Nada Sanders Featured in News@Northeastern: The COVID-19 Crisis in India Could Cause a Global Economic Chain Reaction
The pace of vaccinations in India continues to drop as cases of COVID-19 in the country soar—a humanitarian crisis that makes the country vulnerable to counterfeit medicines and could also have wide-reaching supply-chain consequences around the world, say Northeastern scholars of supply chain management and criminology.
India, the second-most populous country in the world, is home to the Serum Institute, the world’s largest vaccine manufacturing site responsible for supplying COVID-19 vaccines to a number of other countries around the world. The country is also the leading supplier in several other critical industries, including information technology support and generic drug manufacturing.
If SARS-CoV-2, the coronavirus that causes COVID-19, continues to surge, it could hobble businesses—and indeed economies—around the world, says GRI Faculty Affiliate Nada Sanders, university distinguished professor of supply chain management at Northeastern.

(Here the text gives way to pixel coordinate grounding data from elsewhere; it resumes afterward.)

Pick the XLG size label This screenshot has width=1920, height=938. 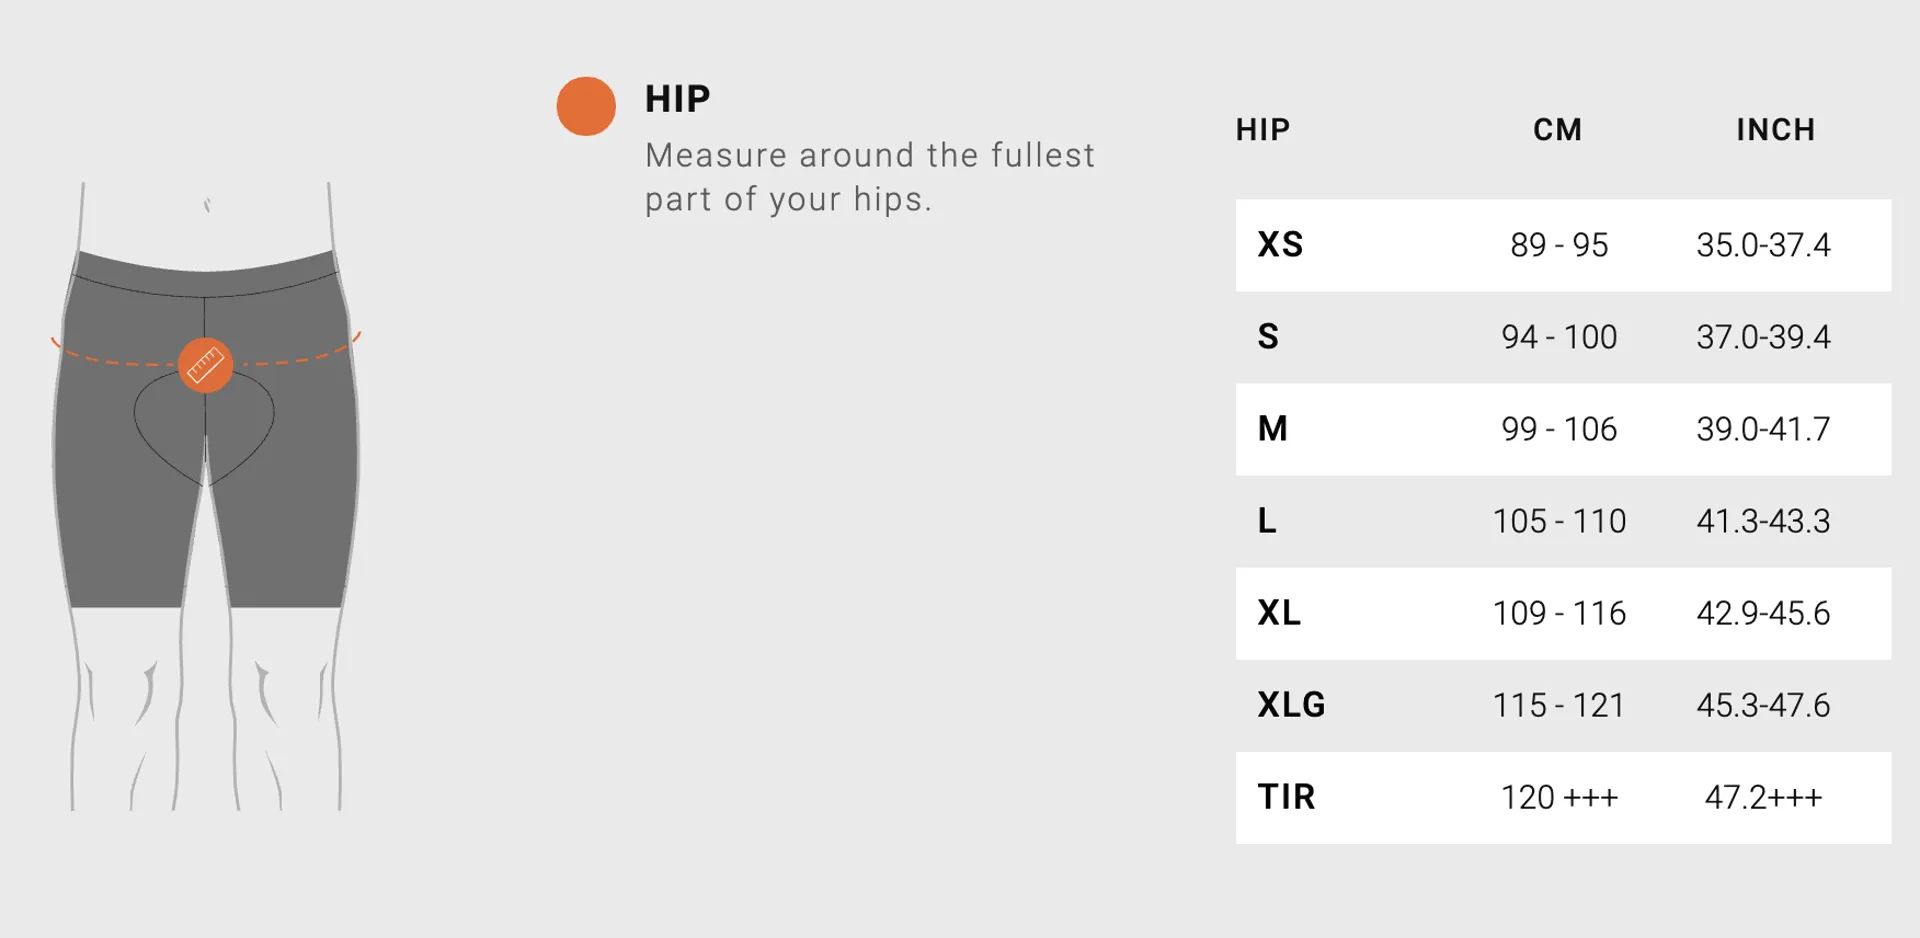pos(1291,705)
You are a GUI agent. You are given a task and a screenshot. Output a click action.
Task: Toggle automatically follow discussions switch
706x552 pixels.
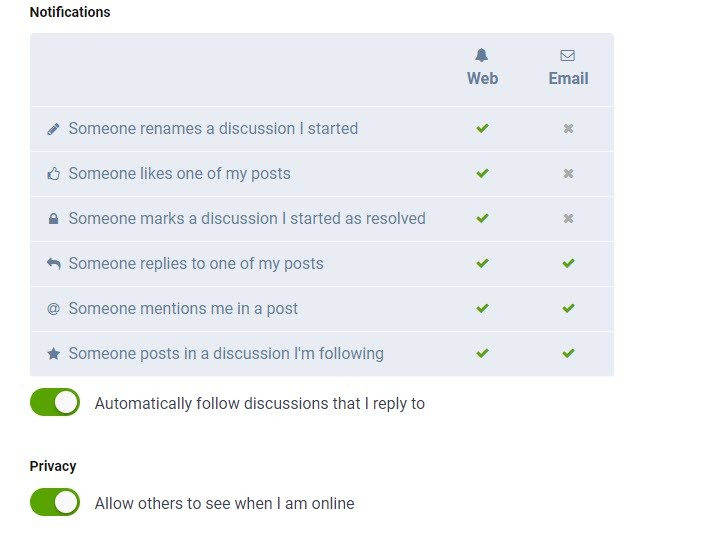55,403
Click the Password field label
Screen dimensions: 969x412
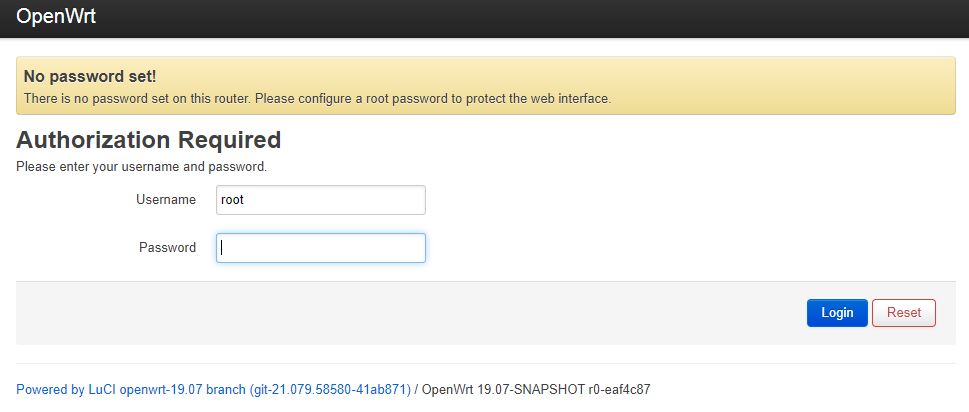click(x=167, y=248)
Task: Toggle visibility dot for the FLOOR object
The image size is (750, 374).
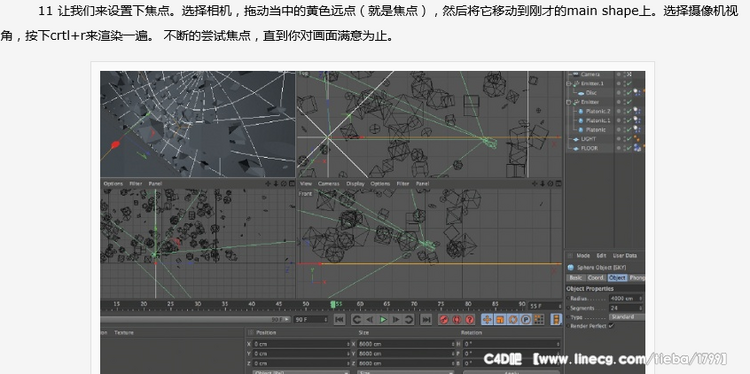Action: 618,148
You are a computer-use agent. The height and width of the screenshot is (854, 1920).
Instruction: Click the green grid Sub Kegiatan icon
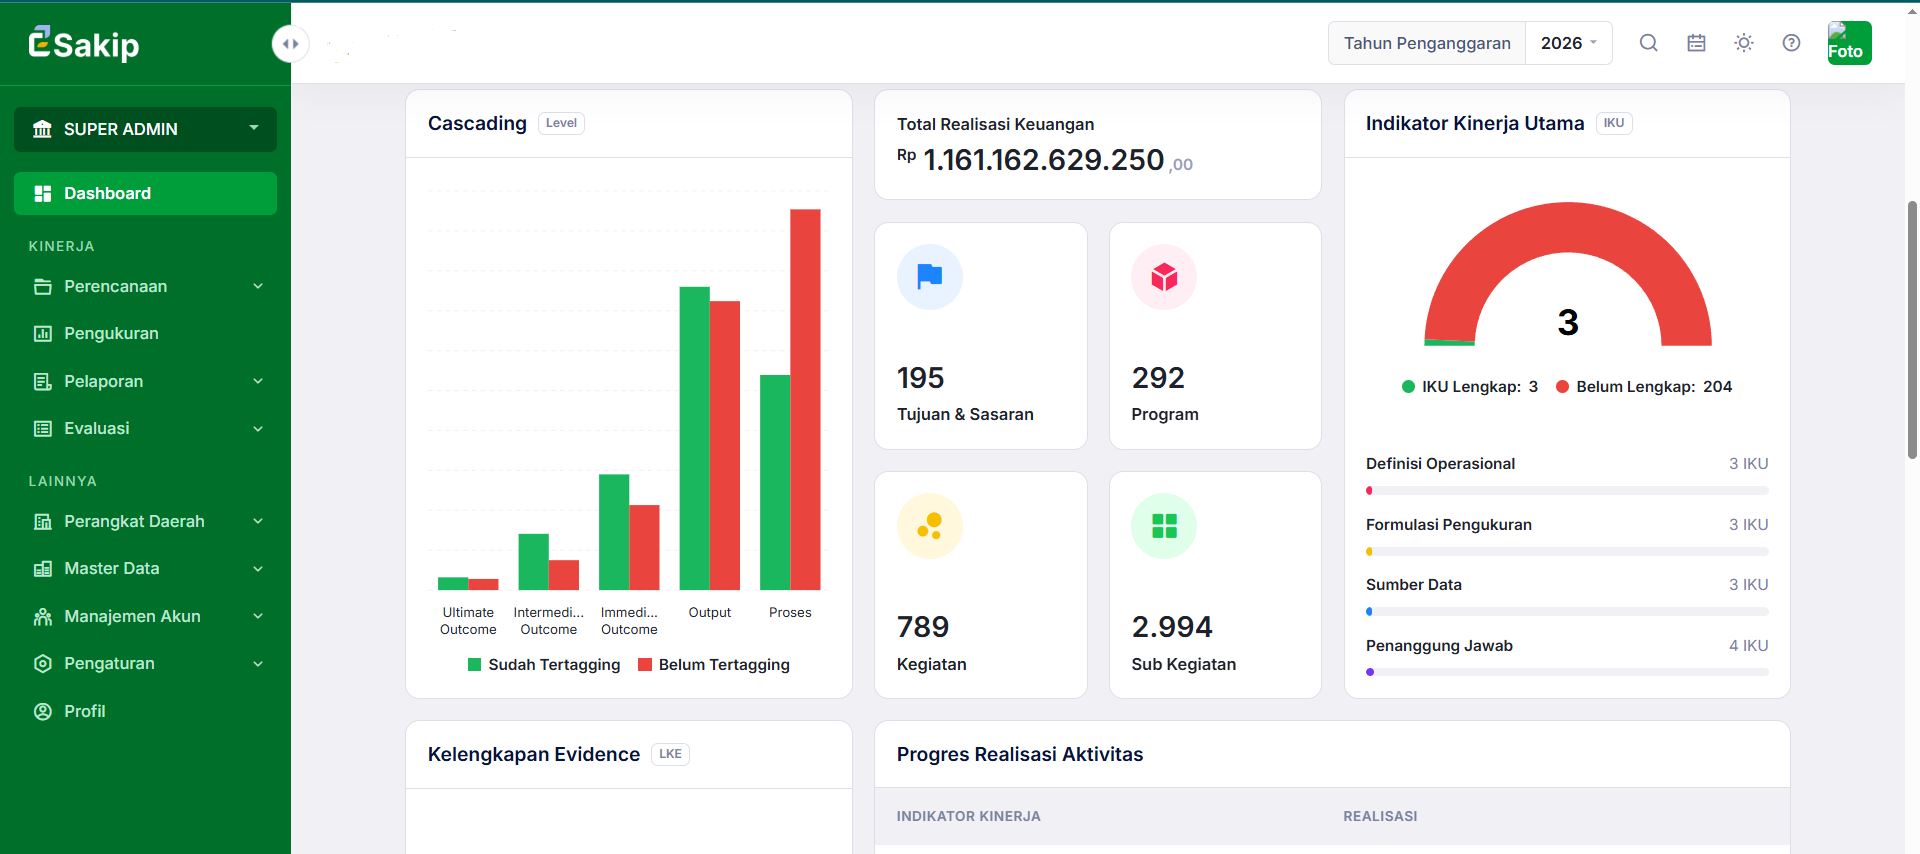[1164, 526]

Some of the negative consequences have already begun playing out in countries such as Kenya and South Africa, in which government and public health officials were depending upon vaccines manufactured at the Serum Institute to inoculate their residents against the deadly virus.
Additionally, Sanders says, businesses in the United States employ millions of Indian workers to run back-office operations—companies including American Express, Microsoft, CISCO, Ford, GE, Oracle, Dell, IBM, and others all rely on Indian workers to run customer support call centers, IT support, and more.
“If India’s economy falters, it can have huge global economic impacts, and certainly in the U.S.,” she says.